UNSW Sydney has formally launched its new workplace learning offer, Mentem by UNSW, offering contextualised education programs to industry and government organisations to help them meet current and future skills shortages.
Mentem by UNSW assesses an organisation’s needs and provides learning programs, training and coaching which incorporate formal education from UNSW expertise to reskill businesses for the long-term.
Labour shortages are expected to be a key focus of the federal government’s upcoming Jobs and Skills Summit, with Australia’s unemployment rate at a very low 3.5 per cent and many industries struggling to find staff.
UNSW Vice-Chancellor and President, Professor Attila Brungs, says Mentem has been established at a critical juncture.
“Universities play a key role in making sure our workforce has the skills it needs. Providing businesses with the tools they need to expand and grow is an important part of Australia’s skills planning architecture,” Prof. Brungs says.
“UNSW’s world-leading research capability gives us deep expertise in the current and future impact of shifts in various industries. By combining this level of academic rigour to a business environment at scale, we can ensure Australia has a workforce capable of meeting the needs of the sectors critical to our nation’s productivity and prosperity.”
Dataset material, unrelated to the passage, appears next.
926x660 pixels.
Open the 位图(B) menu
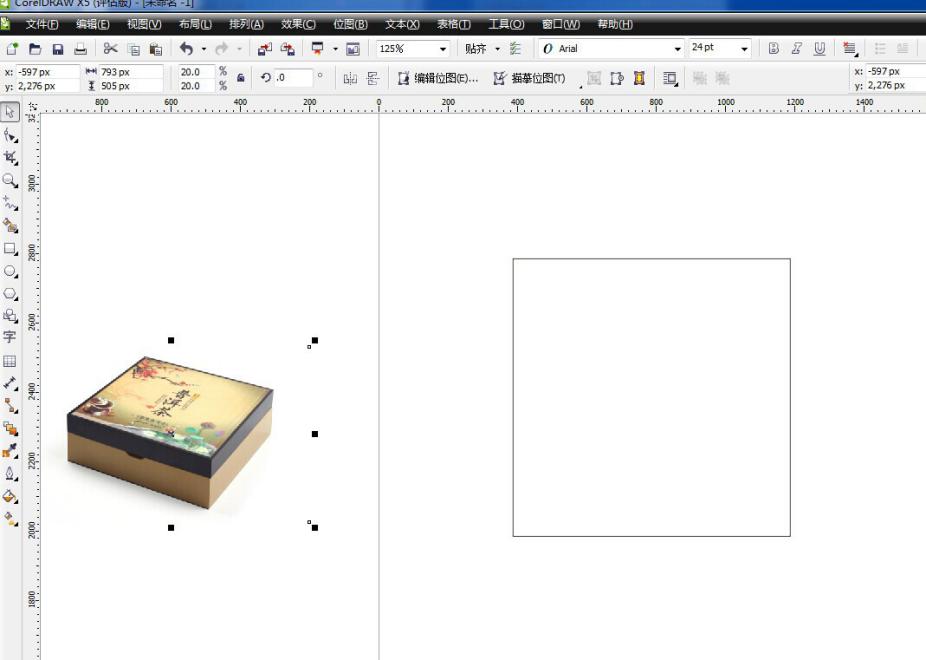(x=350, y=24)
Skills development in a wide range of disciplines
UNSW Business School Dean, Professor Chris Styles, says UNSW’s 73-year history of world-leading education experience makes Mentem uniquely placed to deliver skills across a large spectrum of disciplines.
“The government recently signalled its bid to have Australia predominantly powered by renewable energy. To do this, we must rapidly scale up our renewable energy workforce. UNSW is home to one of the leading solar and renewable energy research schools in the world.
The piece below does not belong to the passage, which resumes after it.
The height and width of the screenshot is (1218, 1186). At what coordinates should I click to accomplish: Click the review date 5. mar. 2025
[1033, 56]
“Being able to tap into and repackage UNSW’s vast amounts of higher education content into upskill and reskill products that organisations can deploy in a way that is contextualised and relevant, allows us to offer a multidisciplinary approach.
“The learning programs also aim to develop employees, irrespective of their role, to operate effectively in increasingly digital workplaces as well as providing courses in other critical enterprise skills such as problem solving and decision making,” Prof. Styles says.
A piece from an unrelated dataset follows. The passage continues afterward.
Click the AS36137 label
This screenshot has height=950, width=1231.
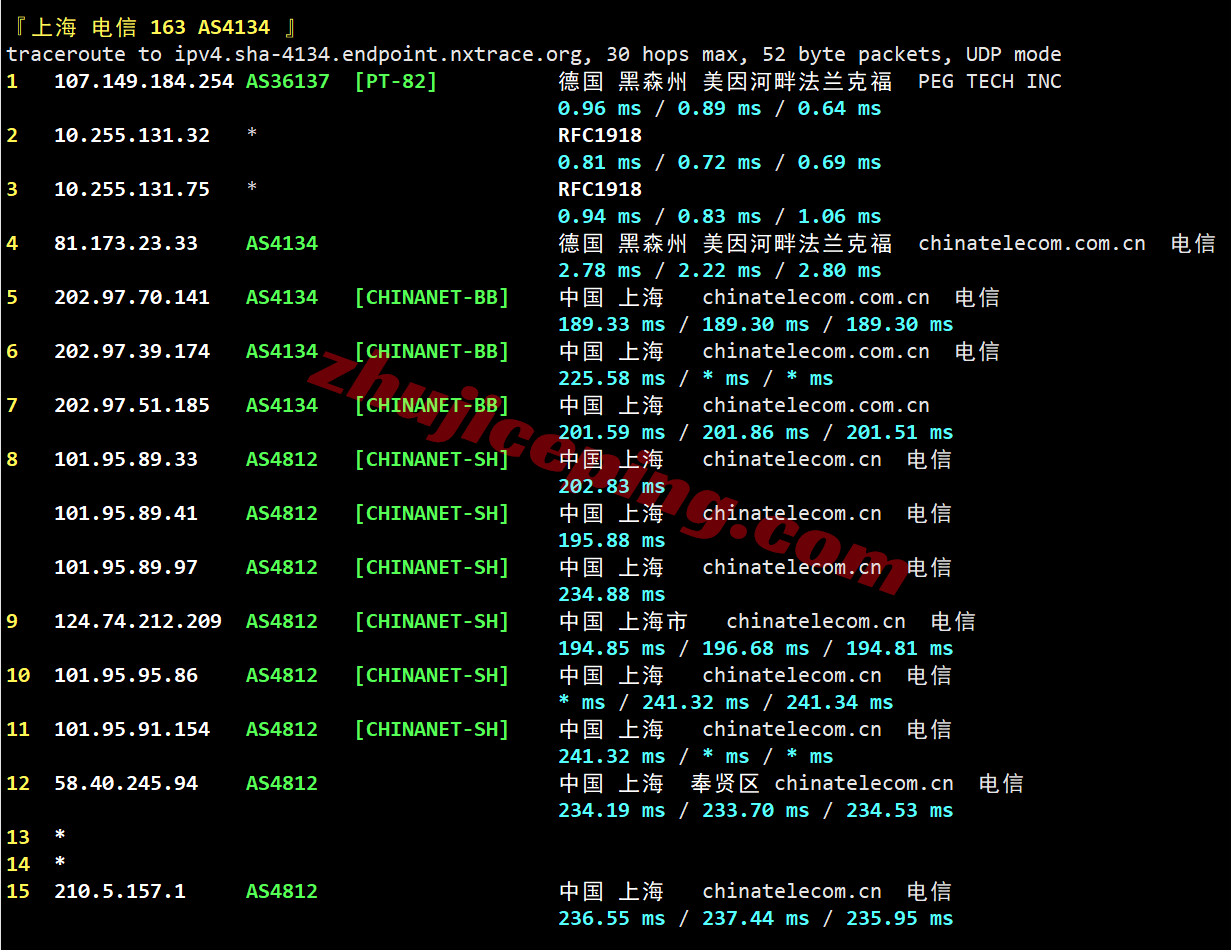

Since its establishment in 2021, Mentem has developed and delivered digital literacy, data analytics and business process modelling programs across government, the not-for-profit and finance sector.
One recent example includes taking employees from across Suncorp Group and reskilling them to become proficient in business process modelling.
Building a workforce for the future
Suncorp Group EGM People and Culture Strategy, Matt Leslie, says developing this capability in-house reflected Suncorp’s strong commitment to investing in its people and building a workforce fit for the future.
“Reskilling our people in this important area of end-to-end business process modelling enables us to better review our service offerings and ultimately improve the experience for our customers,” he says.
Mentem CEO Arvind Sampath says Mentem also recently developed and implemented a Digital Skills Uplift pilot program for employees at the Department of Regional NSW.
“The program is a mix of formal and on-the-job learning, including coaching support, and is designed to fit into the daily work of employees. The scalable program was also co-designed with employees,” he says.
“Another unique feature is our Insights platform which enables us to take an end-to-end approach to learning. The platform allows us to identify who is best suited to meet the evolving demands of the business, pinpoint where their training should focus, and then measure the learners’ progress throughout delivery,” Mr Sampath says.
“No two businesses are the same. That’s why Mentem designs contextualised learning experiences that align skills programs to strategic objectives.
“We go about training a little differently, too. Our approach is to embed an organisations’ subject matter experts, to really empower peer-to-peer learning. This enables businesses to become a self-sustaining learning environment, where employees continually grow together.”
Mr Sampath says credentialling can be provided, and the training is a potential pathway to further university study.